(What you need to do):
Retype each entry below exactly as it stands.
══ Data for this exercise ══
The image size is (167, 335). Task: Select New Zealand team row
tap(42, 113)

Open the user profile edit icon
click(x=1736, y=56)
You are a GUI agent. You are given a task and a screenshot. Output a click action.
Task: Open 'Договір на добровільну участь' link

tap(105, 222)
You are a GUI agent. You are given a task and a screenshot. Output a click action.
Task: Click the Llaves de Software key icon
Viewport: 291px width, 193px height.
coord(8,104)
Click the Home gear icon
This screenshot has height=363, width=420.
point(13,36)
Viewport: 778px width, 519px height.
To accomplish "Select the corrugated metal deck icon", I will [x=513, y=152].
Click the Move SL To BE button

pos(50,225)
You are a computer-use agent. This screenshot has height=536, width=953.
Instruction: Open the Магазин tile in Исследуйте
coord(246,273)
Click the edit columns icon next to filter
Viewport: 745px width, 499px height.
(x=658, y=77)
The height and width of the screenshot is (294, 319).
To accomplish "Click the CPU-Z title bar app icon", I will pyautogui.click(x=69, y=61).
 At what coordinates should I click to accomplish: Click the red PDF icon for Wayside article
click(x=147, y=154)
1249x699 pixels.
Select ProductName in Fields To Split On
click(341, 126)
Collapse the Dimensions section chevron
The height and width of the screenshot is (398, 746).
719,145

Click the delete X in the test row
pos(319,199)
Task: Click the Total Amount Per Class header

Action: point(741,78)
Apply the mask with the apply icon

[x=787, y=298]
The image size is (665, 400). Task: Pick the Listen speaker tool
═══
(Answer space):
The image size is (167, 335). Task: Select New Zealand team row
tap(42, 113)

Open the user profile edit icon
click(x=1736, y=56)
You are a GUI agent. You are given a task and a screenshot. Output a click action.
Task: Open 'Договір на добровільну участь' link

tap(105, 222)
You are a GUI agent. You are given a task and a screenshot. Output a click action.
Task: Click the Llaves de Software key icon
Viewport: 291px width, 193px height.
coord(8,104)
Click the Home gear icon
This screenshot has height=363, width=420.
point(13,36)
Viewport: 778px width, 519px height.
To accomplish "Select the corrugated metal deck icon", I will [x=513, y=152].
Click the Move SL To BE button

pos(50,225)
You are a computer-use agent. This screenshot has height=536, width=953.
Instruction: Open the Магазин tile in Исследуйте
coord(246,273)
Click the edit columns icon next to filter
Viewport: 745px width, 499px height.
(x=658, y=77)
The height and width of the screenshot is (294, 319).
To accomplish "Click the CPU-Z title bar app icon", I will pyautogui.click(x=69, y=61).
 At what coordinates should I click to accomplish: Click the red PDF icon for Wayside article
click(x=147, y=154)
1249x699 pixels.
Select ProductName in Fields To Split On
click(341, 126)
Collapse the Dimensions section chevron
The height and width of the screenshot is (398, 746).
719,145

Click the delete X in the test row
pos(319,199)
Task: Click the Total Amount Per Class header

Action: point(741,78)
Apply the mask with the apply icon

[x=787, y=298]
The image size is (665, 400). Task: Pick the Listen speaker tool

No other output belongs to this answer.